**Tasks to complete:**
(1) In the drive-replacement text, rewrite the passage between "CAUTION: Sometimes, a" and "powered down.", inclusive, with "rebooted" in place of "power-cycled".
(2) List the exceptional cases that the drive-replacement text gives in which the failure of another drive during a rebuild need not lead to a fatal system error.

**Source document:**
====================

CAUTION: Sometimes, a drive that has previously been failed by the controller may seem to be operational after the system is power-cycled, or (for a hot-pluggable drive) after the drive has been removed and reinserted. However, continued use of such marginal drives may eventually result in data loss. Replace the marginal drive as soon as possible
There are several other factors to remember when replacing a hard drive:
·
Non-hot-pluggable drives should only be replaced while the system is
powered down.
·
Hot-pluggable drives can be removed and replaced at any time, whether the
host or storage system power is on or off.
·
When a hot-pluggable drive is inserted, all disk activity on the array
pauses while the new drive is spinning up (usually 20 seconds or so). If the
drive is inserted while power is on, in a fault-tolerant configuration, data
recovery onto the replacement drive begins automatically (indicated by the
blinking Online LED).
·
Replacement drives must have a capacity no less than that of the smallest
drive in the array. Drives of insufficient capacity will be failed immediately
by the controller before automatic data recovery can begin.
When
you set the SCSI ID jumpers manually, check the ID value to be sure that the
correct physical drive is being replaced. Set the same ID value on the
replacement drive to prevent SCSI ID conflicts.
CAUTION: In systems using external data storage, take care that the server is the first unit to be powered down and the last to be powered back up. Doing this ensures that the system will not erroneously mark the drives as failed
The rebuild operation takes several hours, even if the system is not busy
while the rebuild is in progress. System performance and fault tolerance are
both affected until the rebuild has finished. Therefore, replace drives during
low activity periods whenever possible. In addition, be sure that all logical
volumes on the same array as the drive being replaced have a current, valid
backup.
If another drive in the array fails while fault tolerance is unavailable
during rebuild, a fatal system error may occur. If this happens, all data on the
array is lost. In exceptional cases, however, failure of another drive need not
lead to a fatal system error. These exceptions
include:
·
Failure after activation of a spare drive
·
Failure of a drive that is not mirrored to any other failed drives (in a
RAID 1+0 configuration)
·
Failure of a second drive in a RAID ADG configuration
When a hard drive is replaced, the controller gathers fault-tolerance
data from the remaining drives in the array. This data is then used to rebuild
the missing data (originally on the failed drive) onto the replacement drive. If
more than one drive is removed at a time, the fault-tolerance data is
incomplete. The missing data cannot then be reconstructed and is likely to be
permanently lost.
To minimize the likelihood of fatal system errors, take these precautions
when removing failed drives:
·
Do not remove a degraded drive if any other member of the array is
offline (the Online LED is off). In this condition, no other drive in the array
can be removed without data loss.

====================

(Extracted records)
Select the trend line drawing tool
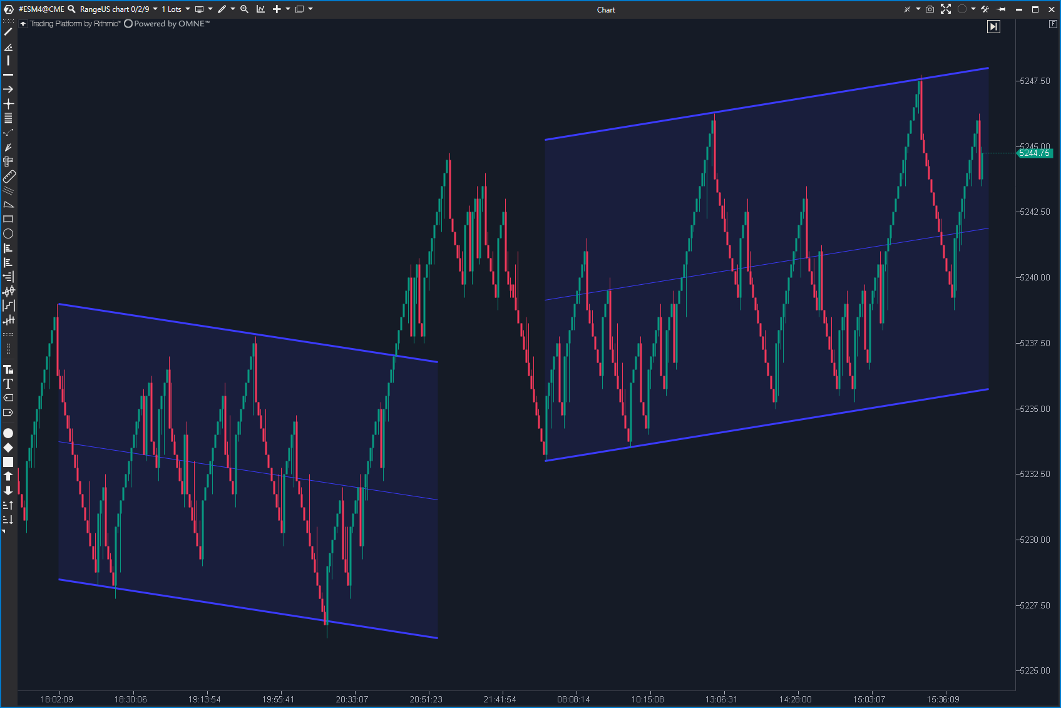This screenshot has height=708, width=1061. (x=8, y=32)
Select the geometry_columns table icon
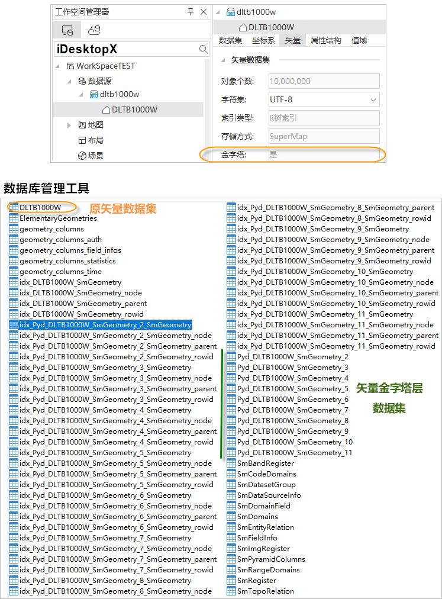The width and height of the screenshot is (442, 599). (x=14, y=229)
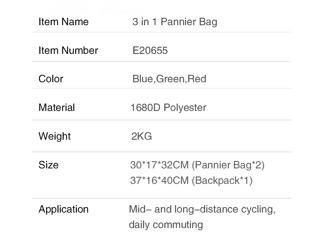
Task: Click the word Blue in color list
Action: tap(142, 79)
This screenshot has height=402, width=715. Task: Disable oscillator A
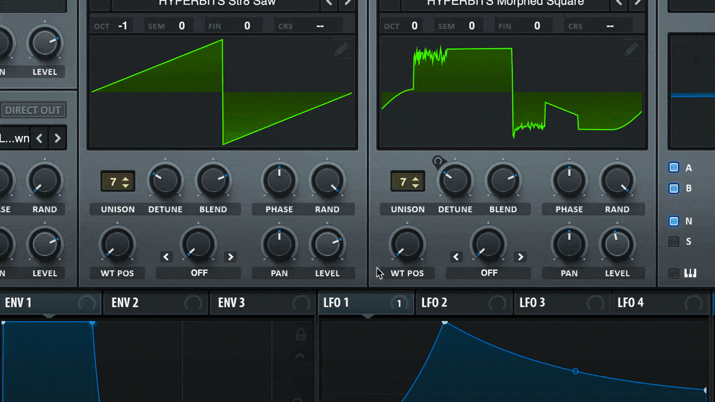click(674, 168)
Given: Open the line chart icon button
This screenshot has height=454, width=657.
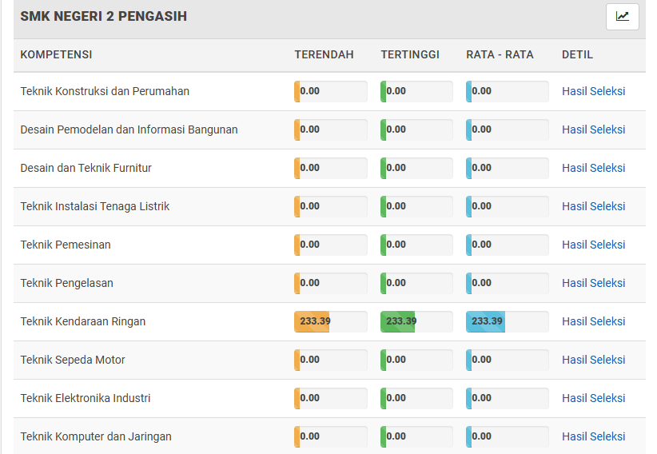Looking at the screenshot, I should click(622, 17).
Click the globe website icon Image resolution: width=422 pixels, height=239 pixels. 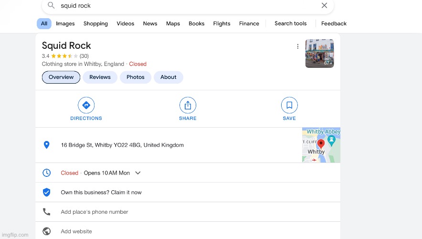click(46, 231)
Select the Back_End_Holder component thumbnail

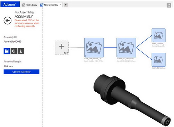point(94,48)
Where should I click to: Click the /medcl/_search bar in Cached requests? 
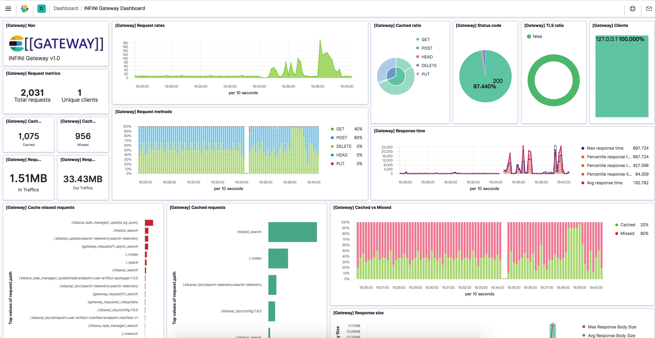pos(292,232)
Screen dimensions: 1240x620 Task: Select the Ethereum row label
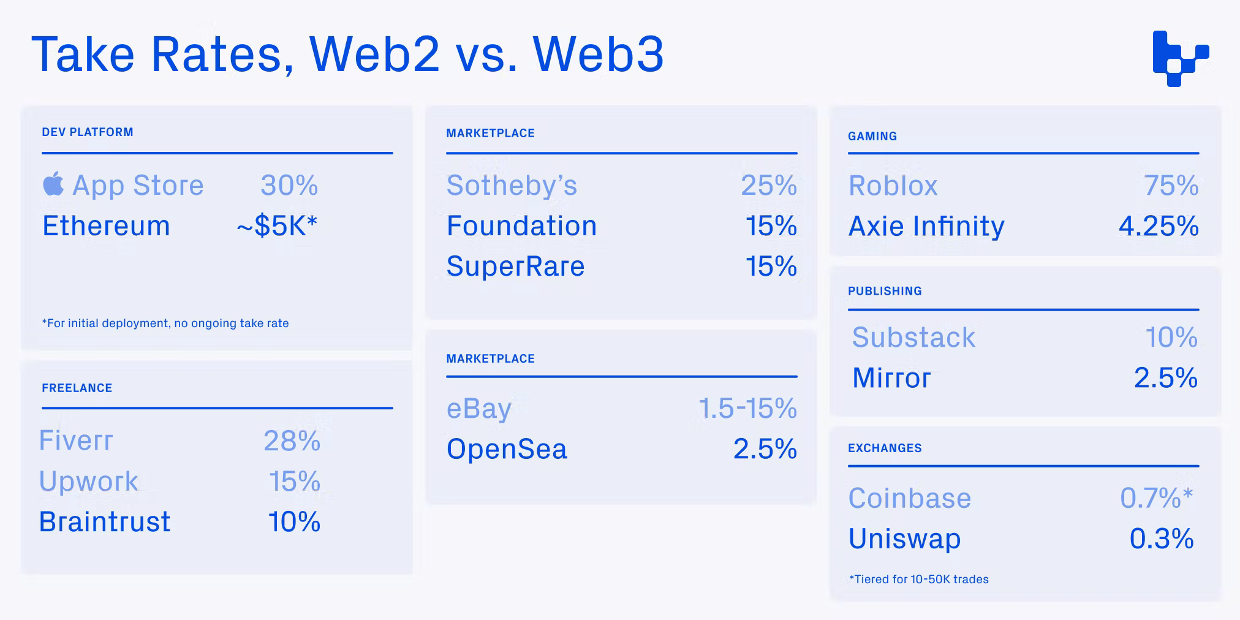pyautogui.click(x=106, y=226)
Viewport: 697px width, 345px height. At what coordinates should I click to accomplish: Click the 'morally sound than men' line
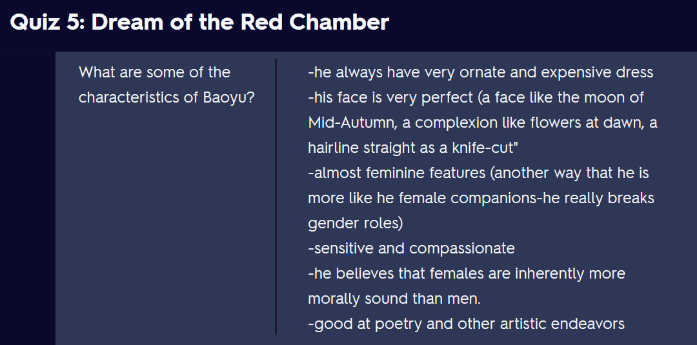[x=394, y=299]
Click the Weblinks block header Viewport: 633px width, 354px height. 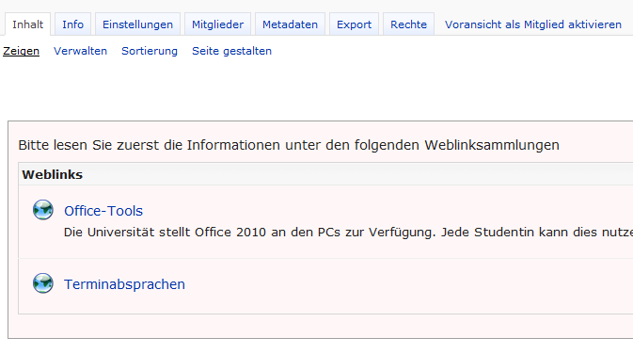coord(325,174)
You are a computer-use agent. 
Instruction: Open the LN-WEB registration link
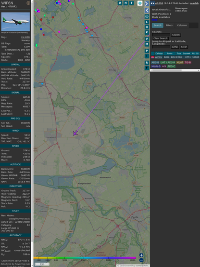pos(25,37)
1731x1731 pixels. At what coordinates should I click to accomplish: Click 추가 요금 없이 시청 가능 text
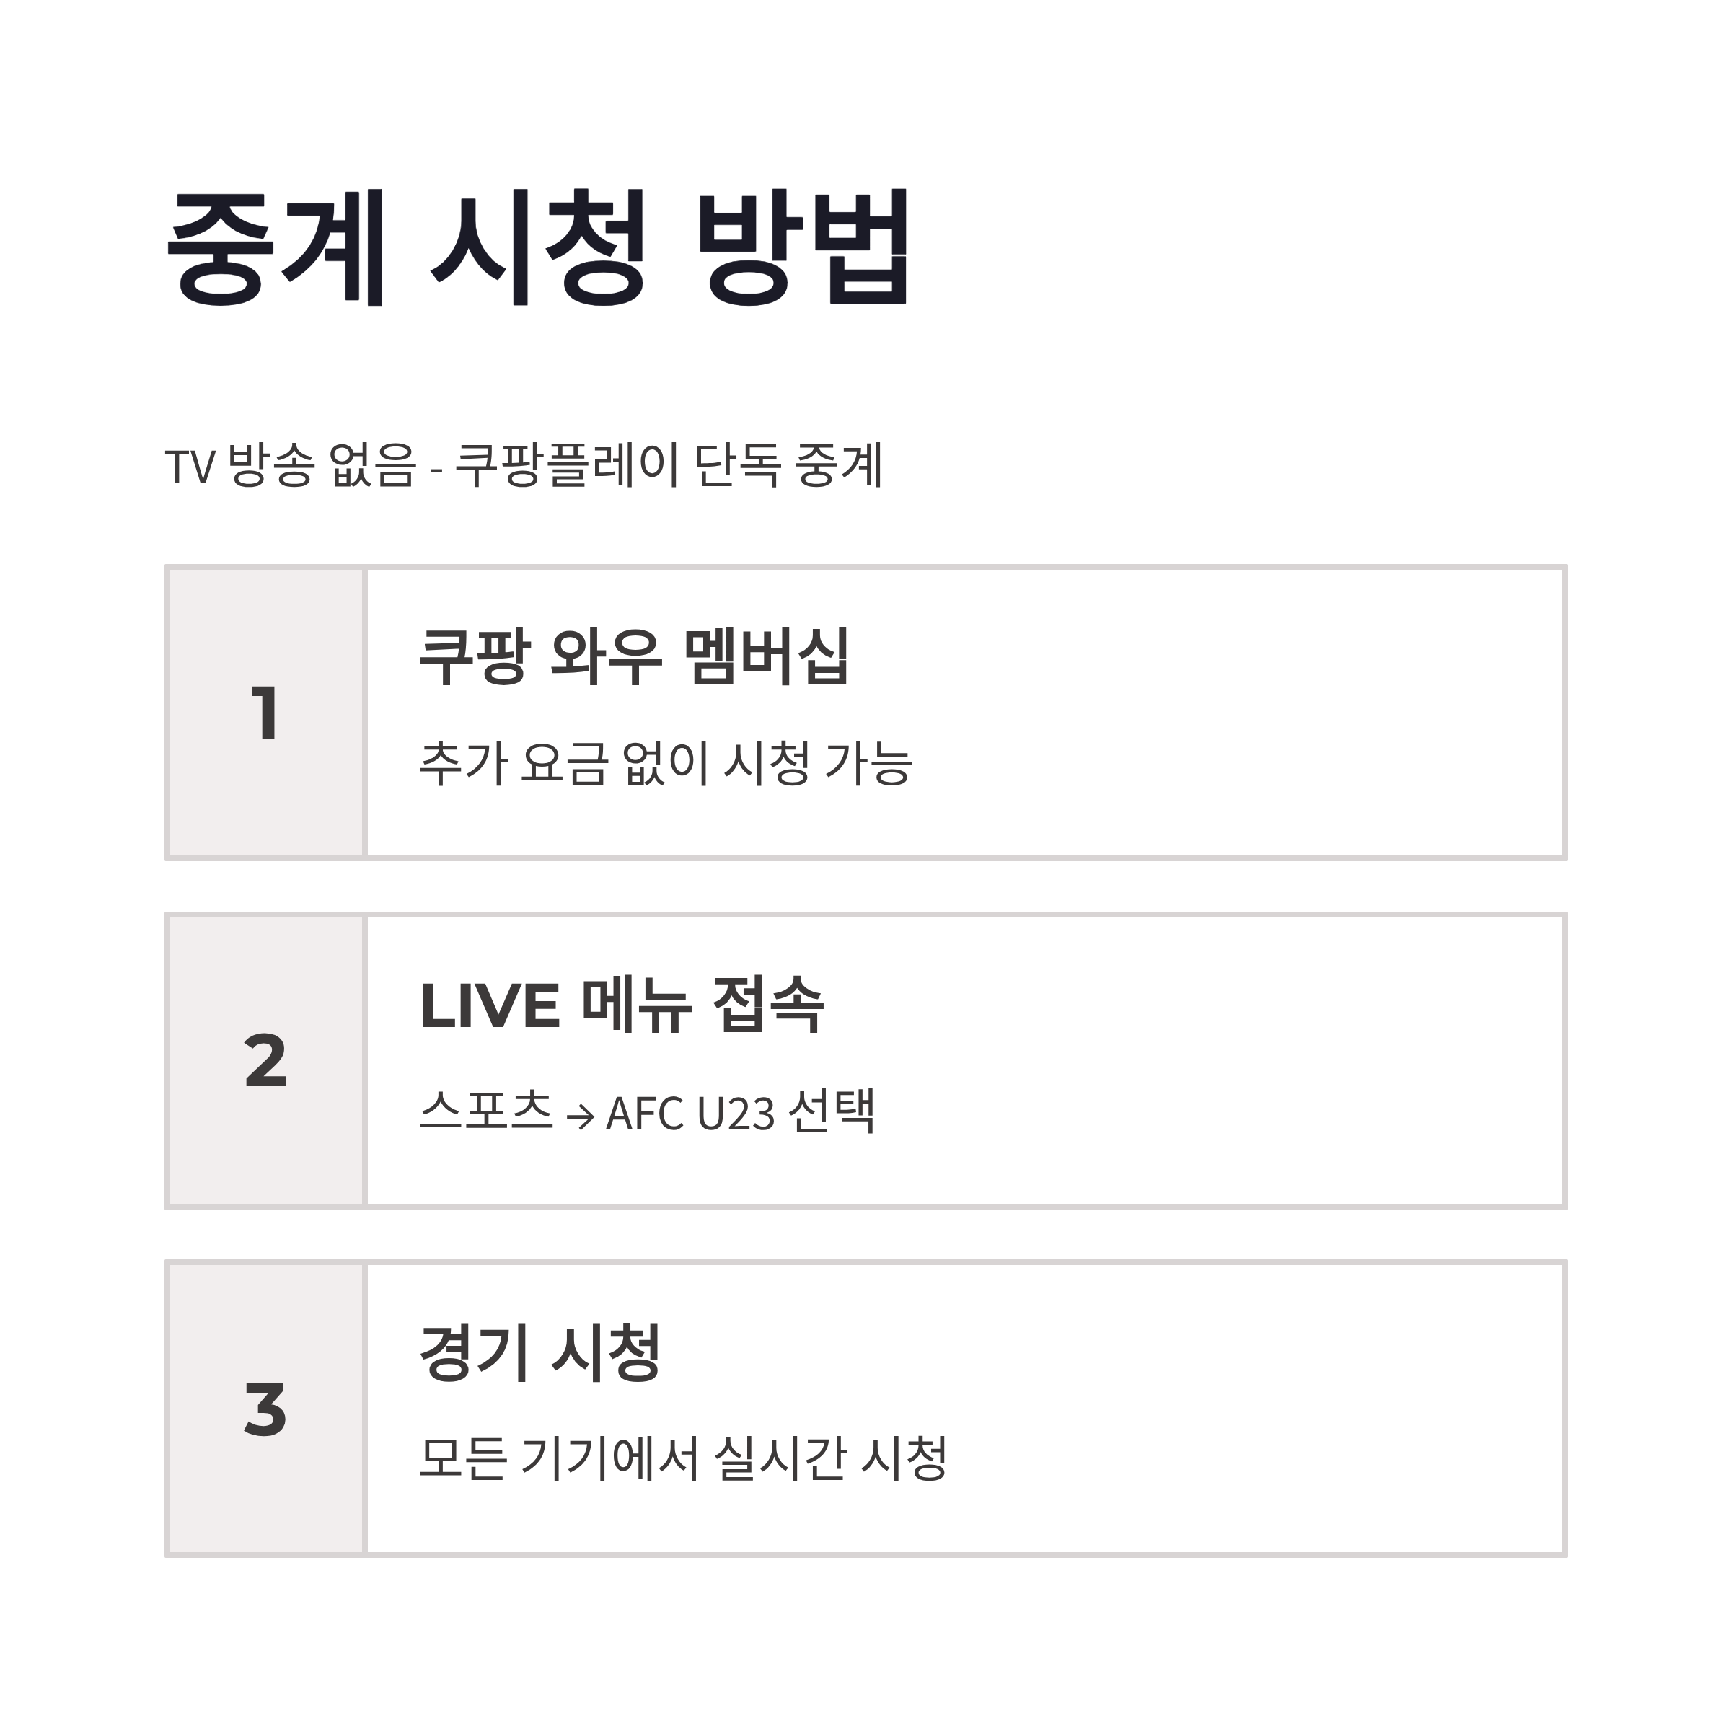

====================

**Per-task outputs:**
(1)
CAUTION: Sometimes, a drive that has previously been failed by the controller may seem to be operational after the system is rebooted, or (for a hot-pluggable drive) after the drive has been removed and reinserted. However, continued use of such marginal drives may eventually result in data loss. Replace the marginal drive as soon as possible
There are several other factors to remember when replacing a hard drive:
·
Non-hot-pluggable drives should only be replaced while the system is
powered down.

(2)
- Failure after activation of a spare drive
- Failure of a drive that is not mirrored to any other failed drives (in a RAID 1+0 configuration)
- Failure of a second drive in a RAID ADG configuration